The Cretaceous rocks of the Uinta Basin, Utah, are exposed along the south flank of the Uinta Mountain anticline and are overlain unconformably by Tertiary sediments throughout this area.

The Dakota (?) sandstone of this paper disconformably overlies the Jurassic Morrison and is overlain conformably by the Mancos shale. It probably represents rocks of both Upper and Lower Cretaceous age.

The Mancos shale, as mapped and studied, comprises only a lithologic unit since in the Vernal vicinity it is equivalent in age and stratigraphic position to the Mesaverde group sandstones of the Tabby Mountain region to the west. The Mancos is divided into the following members, all easily identified throughout the Basin: lower shale member, Aspen shale, middle shale member, Frontier sandstone, and upper shale member.

The Mesaverde group refers only to a lithologic facies since at the west end of the area it is predominantly Niobrara in age, whereas at the east it is completely post-Niobrara. In the Vernal region it is divided into three members: the Asphalt Ridge sandstone, the Rim Rock sandstone, and the Williams Fork formation (contains more than type Williams Fork). The lower members of the Mesaverde group intertongue with the upper portion of the Mancos shale and wedge out toward the east.

The name Currant Creek is proposed for a sequence of conglomerate beds unconformably overlying the Mesaverde group in the Tabby Mountain region. This new formation is tentatively referred to the Upper Cretaceous but it probably represents the transitional strata deposited from late Upper Cretaceous to Eocene during the early phases of the Laramide folding.

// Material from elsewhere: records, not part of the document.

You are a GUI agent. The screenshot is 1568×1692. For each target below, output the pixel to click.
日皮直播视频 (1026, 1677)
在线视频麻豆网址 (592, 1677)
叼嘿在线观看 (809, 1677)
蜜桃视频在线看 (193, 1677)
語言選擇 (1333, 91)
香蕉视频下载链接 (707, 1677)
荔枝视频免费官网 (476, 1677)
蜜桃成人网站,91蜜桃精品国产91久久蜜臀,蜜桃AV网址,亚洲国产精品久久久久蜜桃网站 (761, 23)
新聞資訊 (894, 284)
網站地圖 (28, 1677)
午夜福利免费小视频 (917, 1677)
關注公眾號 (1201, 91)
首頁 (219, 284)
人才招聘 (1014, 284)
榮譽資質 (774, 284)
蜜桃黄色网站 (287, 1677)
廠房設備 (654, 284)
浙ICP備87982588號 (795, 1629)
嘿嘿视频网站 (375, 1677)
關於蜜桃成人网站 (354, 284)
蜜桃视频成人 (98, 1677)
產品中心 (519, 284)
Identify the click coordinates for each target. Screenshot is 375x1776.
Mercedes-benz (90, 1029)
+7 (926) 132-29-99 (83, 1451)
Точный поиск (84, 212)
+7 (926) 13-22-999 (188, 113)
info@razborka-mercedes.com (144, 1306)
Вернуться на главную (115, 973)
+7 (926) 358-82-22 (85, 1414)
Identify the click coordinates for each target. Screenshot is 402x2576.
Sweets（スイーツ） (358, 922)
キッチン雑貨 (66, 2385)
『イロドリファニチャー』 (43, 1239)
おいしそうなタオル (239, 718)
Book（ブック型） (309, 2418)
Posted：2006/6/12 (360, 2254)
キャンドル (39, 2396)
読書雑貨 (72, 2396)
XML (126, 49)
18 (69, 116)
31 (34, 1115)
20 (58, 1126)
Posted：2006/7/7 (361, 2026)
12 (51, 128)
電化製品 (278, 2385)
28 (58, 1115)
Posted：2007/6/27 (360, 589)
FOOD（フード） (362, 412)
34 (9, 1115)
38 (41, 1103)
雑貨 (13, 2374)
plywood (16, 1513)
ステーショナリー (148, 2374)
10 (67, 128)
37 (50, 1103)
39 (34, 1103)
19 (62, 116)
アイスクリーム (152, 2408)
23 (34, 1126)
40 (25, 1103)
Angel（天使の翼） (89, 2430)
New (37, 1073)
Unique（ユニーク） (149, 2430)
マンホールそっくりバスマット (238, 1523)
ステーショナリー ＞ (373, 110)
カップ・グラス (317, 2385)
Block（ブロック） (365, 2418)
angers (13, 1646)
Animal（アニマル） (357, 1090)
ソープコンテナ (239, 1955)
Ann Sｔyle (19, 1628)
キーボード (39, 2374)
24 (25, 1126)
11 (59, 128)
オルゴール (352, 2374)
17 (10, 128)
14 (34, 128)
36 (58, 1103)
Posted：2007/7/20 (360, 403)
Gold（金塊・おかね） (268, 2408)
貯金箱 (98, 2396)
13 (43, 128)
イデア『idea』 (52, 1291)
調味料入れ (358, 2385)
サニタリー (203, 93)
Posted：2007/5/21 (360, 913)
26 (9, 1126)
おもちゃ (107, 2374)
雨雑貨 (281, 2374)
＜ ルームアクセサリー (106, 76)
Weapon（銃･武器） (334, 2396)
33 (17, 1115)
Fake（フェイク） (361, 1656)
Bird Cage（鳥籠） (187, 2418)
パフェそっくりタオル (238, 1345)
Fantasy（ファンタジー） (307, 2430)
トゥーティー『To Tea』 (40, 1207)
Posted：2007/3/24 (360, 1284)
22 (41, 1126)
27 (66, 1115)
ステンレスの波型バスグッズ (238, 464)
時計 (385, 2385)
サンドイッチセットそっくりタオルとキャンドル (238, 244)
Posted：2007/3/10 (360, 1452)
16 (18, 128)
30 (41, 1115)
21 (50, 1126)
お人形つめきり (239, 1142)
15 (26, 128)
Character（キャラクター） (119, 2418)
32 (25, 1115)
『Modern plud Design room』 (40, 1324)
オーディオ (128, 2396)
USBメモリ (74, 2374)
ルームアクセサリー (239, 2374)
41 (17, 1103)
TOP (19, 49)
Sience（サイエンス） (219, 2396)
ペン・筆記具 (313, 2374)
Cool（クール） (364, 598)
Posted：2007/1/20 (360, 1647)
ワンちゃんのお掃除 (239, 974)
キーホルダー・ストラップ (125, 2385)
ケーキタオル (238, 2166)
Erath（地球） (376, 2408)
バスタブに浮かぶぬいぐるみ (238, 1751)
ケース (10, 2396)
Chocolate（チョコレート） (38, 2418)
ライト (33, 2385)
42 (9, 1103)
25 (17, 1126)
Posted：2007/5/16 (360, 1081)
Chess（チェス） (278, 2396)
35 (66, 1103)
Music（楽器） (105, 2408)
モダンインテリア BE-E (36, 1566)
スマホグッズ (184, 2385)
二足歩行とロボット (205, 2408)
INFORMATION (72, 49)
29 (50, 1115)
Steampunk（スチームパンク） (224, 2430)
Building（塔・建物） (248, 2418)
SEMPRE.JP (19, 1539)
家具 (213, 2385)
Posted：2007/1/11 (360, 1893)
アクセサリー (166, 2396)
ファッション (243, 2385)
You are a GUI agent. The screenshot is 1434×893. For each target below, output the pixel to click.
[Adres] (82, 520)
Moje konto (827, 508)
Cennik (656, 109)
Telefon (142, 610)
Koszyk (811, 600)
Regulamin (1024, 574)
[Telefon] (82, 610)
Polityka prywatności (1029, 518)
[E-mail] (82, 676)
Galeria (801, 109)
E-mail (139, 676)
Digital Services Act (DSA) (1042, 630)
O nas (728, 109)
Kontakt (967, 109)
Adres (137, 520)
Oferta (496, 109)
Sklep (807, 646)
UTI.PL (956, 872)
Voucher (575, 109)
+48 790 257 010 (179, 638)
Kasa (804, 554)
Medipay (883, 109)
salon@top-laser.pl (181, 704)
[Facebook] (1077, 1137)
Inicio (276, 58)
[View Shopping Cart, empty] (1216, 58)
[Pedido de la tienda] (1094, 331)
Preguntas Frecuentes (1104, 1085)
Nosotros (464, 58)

The Uinta Basin is an asymmetrical syncline with its steep side along the flank of the Uinta Mountain anticline to the north from which numerous small noses and supplementary folds plunge southward. The Basin's structural history involves the following movements: local uplift in the west end in early Montana time; folding, progressively from west to east, during late Cretaceous to early Eocene; first uplift during post-Green River (Eocene)—pre-Uinta (Eocene); second uplift during post-Uinta (Eocene)—pre-Duchesne River (Oligocene); regional tilting in post-Duchesne River (Oligocene)—pre-Bishop (Miocene?); subsidence in post Bishop (Miocene?)—pre-Quaternary; continental uplift in late Tertiary or early Quaternary.